Like the ALJ in Candace W., the ALJ in this case assigned a forty-five minute adjustment limitation without any explanation as to why Plaintiff's impairments required this limitation. (Tr. 20). Specifically, the ALJ provided “no narrative discussion of what medical evidence” he relied upon to determine that Plaintiff could perform sedentary work if he was able to adjust his position every forty-five minutes, rather than any other interval of time. (Tr. 20-23). In addition, the ALJ failed to explain how Plaintiff could remain on-task for eighty five percent of the workday in light of his need to alternate between sitting and standing. I find that this lack of explanation is material because the VE testified that if Plaintiff were off-task fifteen percent during the workday, Plaintiff could not be employed. (Tr. 62). Without further explanation from the ALJ, I am unable to ascertain how the ALJ assessed Plaintiff's impairments and testimony. Nor can I engage in meaningful substantial evidence review. See Monroe v. Colvin, 826 F.3d 176, 191 (4th Cir. 2016) (holding where the ALJ did not adequately explain his analysis, the Court was unable to undertake meaningful substantial evidence review); Candace W., 2022 WL 521967, at *2-3 (remanding, where ALJ failed to explain how RFC limitation requiring adjustment in position would allow claimant to be on-task for ninety percent of the workday); Keith L. v. Saul, Civ. No. DLB-20-930, 2021 WL 1723084, at *2 (D. Md. Apr. 30, 2021) (holding that finding of time off-task materially affected claim where VE testified that a finding of fifteen percent time off-task would preclude competitive employment).

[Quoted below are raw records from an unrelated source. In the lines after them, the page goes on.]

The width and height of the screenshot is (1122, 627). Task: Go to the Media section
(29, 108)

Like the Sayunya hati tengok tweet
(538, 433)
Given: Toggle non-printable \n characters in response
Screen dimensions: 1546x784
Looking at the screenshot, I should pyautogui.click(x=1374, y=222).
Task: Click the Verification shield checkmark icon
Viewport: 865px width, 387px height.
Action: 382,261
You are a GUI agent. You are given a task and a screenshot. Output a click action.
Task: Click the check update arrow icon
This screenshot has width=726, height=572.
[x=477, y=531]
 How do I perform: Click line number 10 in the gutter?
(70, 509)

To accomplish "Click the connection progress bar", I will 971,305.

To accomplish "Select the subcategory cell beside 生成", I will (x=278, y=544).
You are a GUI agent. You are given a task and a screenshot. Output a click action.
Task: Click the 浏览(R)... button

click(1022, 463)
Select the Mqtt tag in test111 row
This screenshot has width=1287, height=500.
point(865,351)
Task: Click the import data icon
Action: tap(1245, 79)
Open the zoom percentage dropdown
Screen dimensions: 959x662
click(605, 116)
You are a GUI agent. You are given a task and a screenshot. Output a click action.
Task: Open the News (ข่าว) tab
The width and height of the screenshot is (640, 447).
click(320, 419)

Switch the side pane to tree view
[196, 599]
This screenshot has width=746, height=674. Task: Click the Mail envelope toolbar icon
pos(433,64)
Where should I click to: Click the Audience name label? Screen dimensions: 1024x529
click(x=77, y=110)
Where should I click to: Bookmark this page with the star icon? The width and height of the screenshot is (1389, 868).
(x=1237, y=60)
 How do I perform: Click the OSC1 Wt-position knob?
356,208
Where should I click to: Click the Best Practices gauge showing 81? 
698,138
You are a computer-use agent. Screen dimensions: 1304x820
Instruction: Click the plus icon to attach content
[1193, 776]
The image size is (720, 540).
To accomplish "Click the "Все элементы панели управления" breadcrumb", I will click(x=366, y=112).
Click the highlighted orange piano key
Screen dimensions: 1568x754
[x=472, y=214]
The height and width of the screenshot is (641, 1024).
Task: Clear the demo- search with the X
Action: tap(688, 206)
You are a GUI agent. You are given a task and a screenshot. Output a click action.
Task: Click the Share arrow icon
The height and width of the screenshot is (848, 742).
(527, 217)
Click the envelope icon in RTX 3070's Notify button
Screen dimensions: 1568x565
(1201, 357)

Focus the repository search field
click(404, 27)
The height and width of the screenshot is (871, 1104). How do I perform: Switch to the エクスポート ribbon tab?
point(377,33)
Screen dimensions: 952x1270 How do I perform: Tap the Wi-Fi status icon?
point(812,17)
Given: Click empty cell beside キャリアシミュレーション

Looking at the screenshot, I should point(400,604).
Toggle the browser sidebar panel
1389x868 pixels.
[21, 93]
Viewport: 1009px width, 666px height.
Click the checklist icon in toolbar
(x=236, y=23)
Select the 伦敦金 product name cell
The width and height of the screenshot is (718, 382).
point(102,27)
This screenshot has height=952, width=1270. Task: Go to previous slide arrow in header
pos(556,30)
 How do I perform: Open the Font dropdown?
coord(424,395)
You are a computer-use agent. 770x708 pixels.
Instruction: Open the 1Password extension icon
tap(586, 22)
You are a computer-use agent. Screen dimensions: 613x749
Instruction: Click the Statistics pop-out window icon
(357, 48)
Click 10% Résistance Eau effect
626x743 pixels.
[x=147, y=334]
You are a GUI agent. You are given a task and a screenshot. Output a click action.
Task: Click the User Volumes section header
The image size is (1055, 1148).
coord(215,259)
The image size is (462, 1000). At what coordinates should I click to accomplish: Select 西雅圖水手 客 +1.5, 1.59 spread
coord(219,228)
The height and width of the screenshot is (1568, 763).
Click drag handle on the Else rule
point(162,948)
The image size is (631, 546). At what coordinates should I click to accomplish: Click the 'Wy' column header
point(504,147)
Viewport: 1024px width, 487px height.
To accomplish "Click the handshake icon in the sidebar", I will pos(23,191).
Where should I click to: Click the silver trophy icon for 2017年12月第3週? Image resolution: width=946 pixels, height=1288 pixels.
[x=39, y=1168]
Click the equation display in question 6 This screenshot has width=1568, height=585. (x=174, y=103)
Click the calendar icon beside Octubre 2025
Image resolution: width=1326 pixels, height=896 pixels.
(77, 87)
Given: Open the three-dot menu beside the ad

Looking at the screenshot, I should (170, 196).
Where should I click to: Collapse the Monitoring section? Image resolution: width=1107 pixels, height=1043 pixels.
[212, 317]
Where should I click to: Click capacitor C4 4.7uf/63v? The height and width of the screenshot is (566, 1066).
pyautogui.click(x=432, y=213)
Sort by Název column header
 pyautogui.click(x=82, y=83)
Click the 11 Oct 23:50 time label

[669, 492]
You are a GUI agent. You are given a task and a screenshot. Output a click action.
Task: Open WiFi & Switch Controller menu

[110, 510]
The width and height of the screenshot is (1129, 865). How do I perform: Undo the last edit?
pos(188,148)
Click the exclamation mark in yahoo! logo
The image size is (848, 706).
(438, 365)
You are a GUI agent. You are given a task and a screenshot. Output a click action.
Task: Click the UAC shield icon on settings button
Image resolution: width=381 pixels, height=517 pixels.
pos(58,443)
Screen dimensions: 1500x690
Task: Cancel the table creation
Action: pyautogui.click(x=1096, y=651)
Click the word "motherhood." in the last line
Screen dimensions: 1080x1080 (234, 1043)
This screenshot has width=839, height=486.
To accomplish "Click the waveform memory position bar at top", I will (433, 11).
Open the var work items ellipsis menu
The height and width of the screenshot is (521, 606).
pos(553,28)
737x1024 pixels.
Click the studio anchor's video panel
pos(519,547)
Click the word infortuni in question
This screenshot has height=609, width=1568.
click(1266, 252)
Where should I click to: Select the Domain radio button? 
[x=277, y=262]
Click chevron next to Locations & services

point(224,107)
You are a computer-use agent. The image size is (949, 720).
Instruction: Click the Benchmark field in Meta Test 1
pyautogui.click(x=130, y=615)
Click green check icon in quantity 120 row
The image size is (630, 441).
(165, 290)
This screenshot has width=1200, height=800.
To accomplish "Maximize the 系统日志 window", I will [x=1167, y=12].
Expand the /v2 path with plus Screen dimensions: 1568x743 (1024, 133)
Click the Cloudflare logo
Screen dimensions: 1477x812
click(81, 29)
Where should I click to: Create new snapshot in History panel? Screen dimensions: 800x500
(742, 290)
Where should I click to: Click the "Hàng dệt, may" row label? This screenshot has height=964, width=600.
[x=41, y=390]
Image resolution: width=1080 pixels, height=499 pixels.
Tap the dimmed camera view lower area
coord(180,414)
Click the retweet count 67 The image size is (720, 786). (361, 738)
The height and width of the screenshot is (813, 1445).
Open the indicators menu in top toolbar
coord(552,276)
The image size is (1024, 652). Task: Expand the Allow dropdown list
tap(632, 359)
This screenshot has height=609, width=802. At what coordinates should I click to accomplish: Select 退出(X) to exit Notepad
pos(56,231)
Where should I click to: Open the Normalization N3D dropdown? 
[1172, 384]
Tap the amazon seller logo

In sum, I find that the ALJ failed to fashion a “logical bridge” between the evidence and his determination. See Arakas v. Comm'r, Soc. Sec. Admin., 983 F.3d 83, 95 (4th Cir. 2020) (citing Monroe, 826 F.3d at 189) (internal citation omitted). Accordingly, remand is warranted. On remand, the ALJ should provide a proper narrative discussion on how the evidence supports each RFC determination and build an accurate and logical bridge from the evidence to each conclusion.
IV. CONCLUSION
For the reasons set forth above, both parties' summary judgment motions (ECF Nos. 17, 18) are DENIED. In addition, consistent with sentence four of 42 U.S.C. § 405(g), the Agency's judgment is REVERSED IN PART due to an inadequate RFC assessment. The case is REMANDED for further proceedings in accordance with this opinion. I express no opinion as to whether the ALJ's ultimate finding that Plaintiff is not disabled, and therefore, not entitled to benefits, is correct. The Clerk of the Court is directed to CLOSE this case. A separate Order follows this Opinion.